■ **Task requirements**
Every line from the one with "At what coordinates" to the end of the listing, and nothing else, is to be printed exactly; please leave the pictures out.

■ **Data records**
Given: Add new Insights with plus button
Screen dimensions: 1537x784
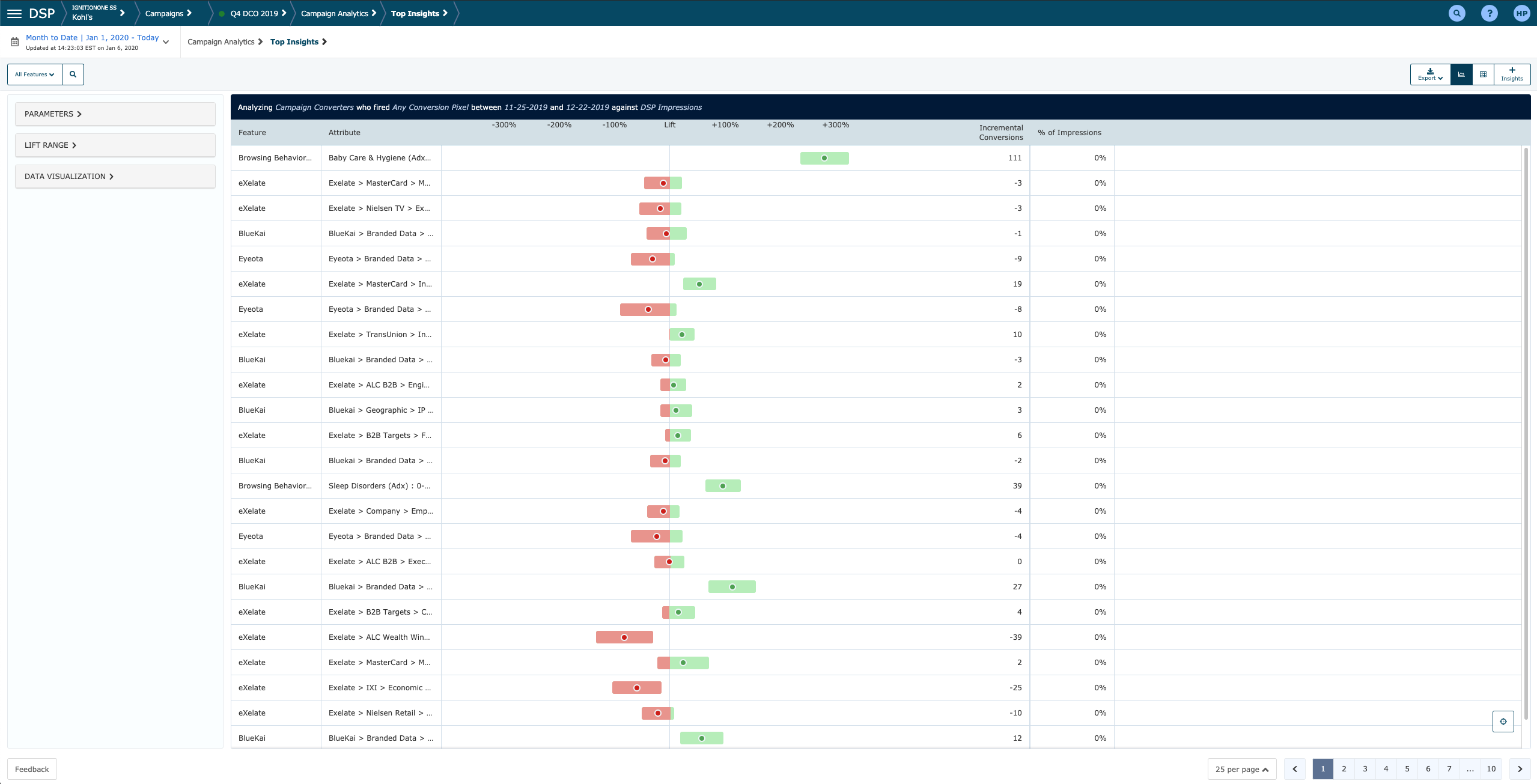Looking at the screenshot, I should 1512,74.
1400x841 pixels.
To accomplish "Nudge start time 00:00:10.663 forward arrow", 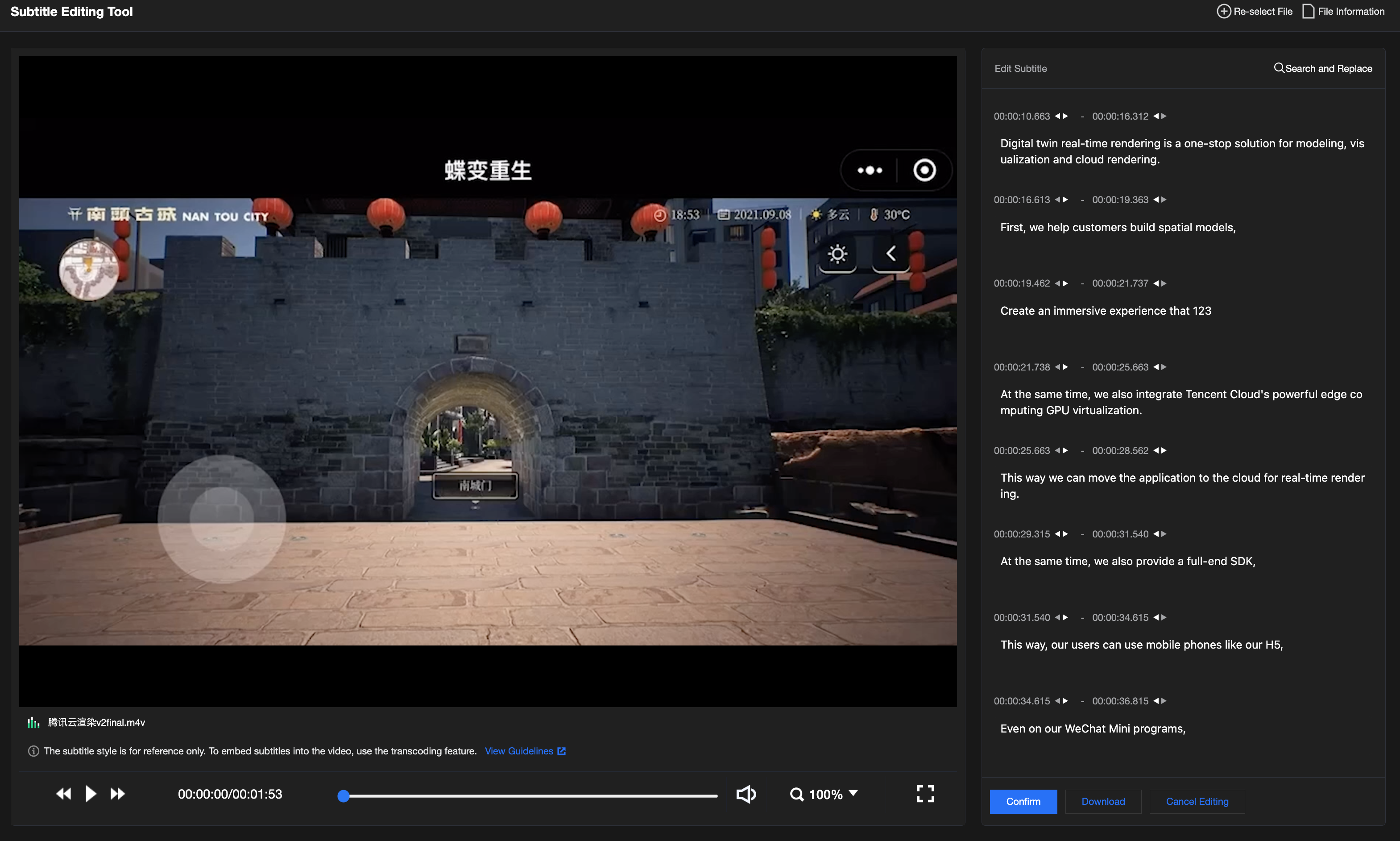I will pyautogui.click(x=1065, y=116).
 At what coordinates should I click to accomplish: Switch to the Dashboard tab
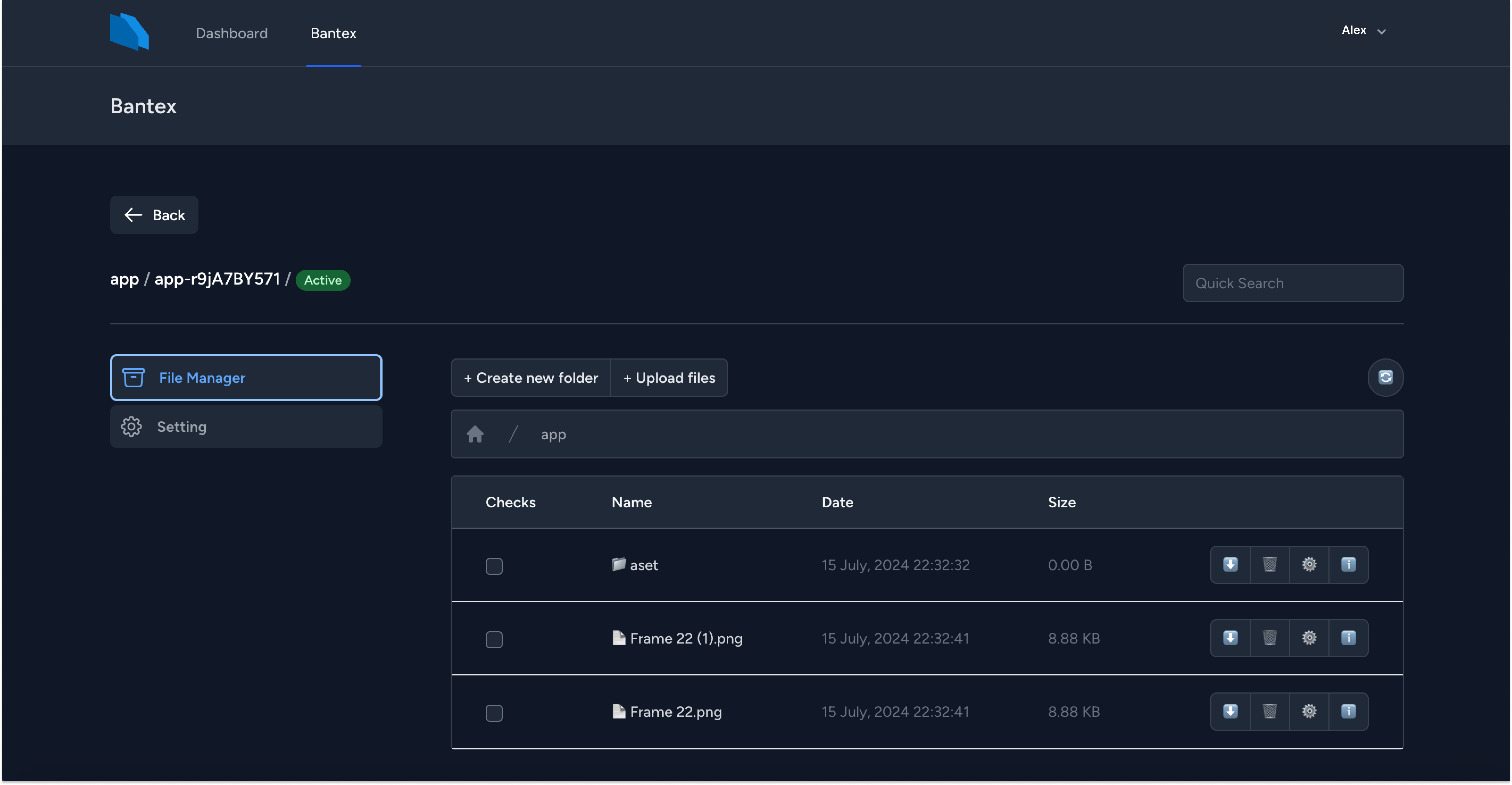click(231, 34)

■ **Exercise result**
 At what coordinates should I click to accomplish: Switch to the Dashboard tab
click(231, 34)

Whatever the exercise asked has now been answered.